If a tree falls in the woods, crushes an opossum, and a farmer is around to hear it, it does make a noise. The tree and the opossum both. Regrettably, I never did take a photo of this occurrence before a flood washed the evidence away. (The tree was in the stream corridor.)
The less troubled individual below was photographed during a winter woods walk. We don’t encounter opossums very regularly, in part because of their typically nocturnal habits (the tree climber and the photographed subject excepted). However, tracks suggest that they are moderately common.
Opossums are omnivores, but they have not yet caused meaningful trouble with our chickens or produce crops. Thus, we have not felt the urge to investigate the reports that opossums make good meat.
Our trail camera confirms that we’re in mink territory. This photo was taken in mid-August 2012 on the pond bank. Eric saw one mink in the vicinity of the farm several years ago, and we’ve suspected their presence on the farm, but this was the first confirmation.
Minks are predators, eating a wide variety of aquatic and terrestrial prey (according to The Wild Mammals of Missouri) . We hope rodents and rabbits are on their menu when they visit the farm. Minks are one of the most important reasons to keep chickens secure at night. A tight chicken house is a must, given how small an opening a mink’s long, thin body can get through.
Not what we had in mind for the trap. The animal was released unharmed & without incident.
Skunks are omnivores, with voles listed among the mammals that they’ll eat. That is reason enough for us to value their presence, as long as they otherwise stay out of trouble. As omnivores, they do have the potential to be problematic, as well: They’ll eat berries, and they are capable of preying on chickens and eggs. Skunks are also potential carriers of rabies in Missouri. Fortunately, we have not yet experienced a situation with a problem skunk.

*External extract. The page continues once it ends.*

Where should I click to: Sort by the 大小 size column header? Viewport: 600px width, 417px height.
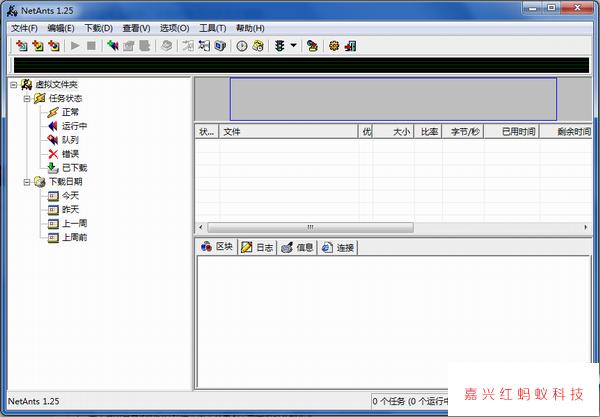[400, 131]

The coyote in this trail cam photo was visiting one of the only remaining watering holes in the stream during the drought of 2012.
Coyote populations have varied considerably during our time at Chert Hollow Farm. During our first few years here, coyotes were fairly scarce. The population seems to have spiked in 2011 and remained high into 2012. Perhaps this was a result of a general boom in prey populations following the heavy oak mast of 2010?

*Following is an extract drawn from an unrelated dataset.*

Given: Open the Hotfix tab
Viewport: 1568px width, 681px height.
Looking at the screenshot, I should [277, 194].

As predators, coyotes have the potential to be both beneficial and problematic on the farm. The benefits are mostly from the perspective of vegetables, since coyotes eat critters that eat vegetables, particularly rabbits and rodents, thus helping to keep those populations in check. They are also a potential threat to domestic animals such as goats and chickens, though electric fences, well-maintained infrastructure, and sensible precautions such as locking animals in at night have prevented problems so far.
In late November 2012, someone shot a coyote across our property line without our permission & left it on our land to rot. We do not approve of or appreciate such uncalled for & wasteful killing of predators.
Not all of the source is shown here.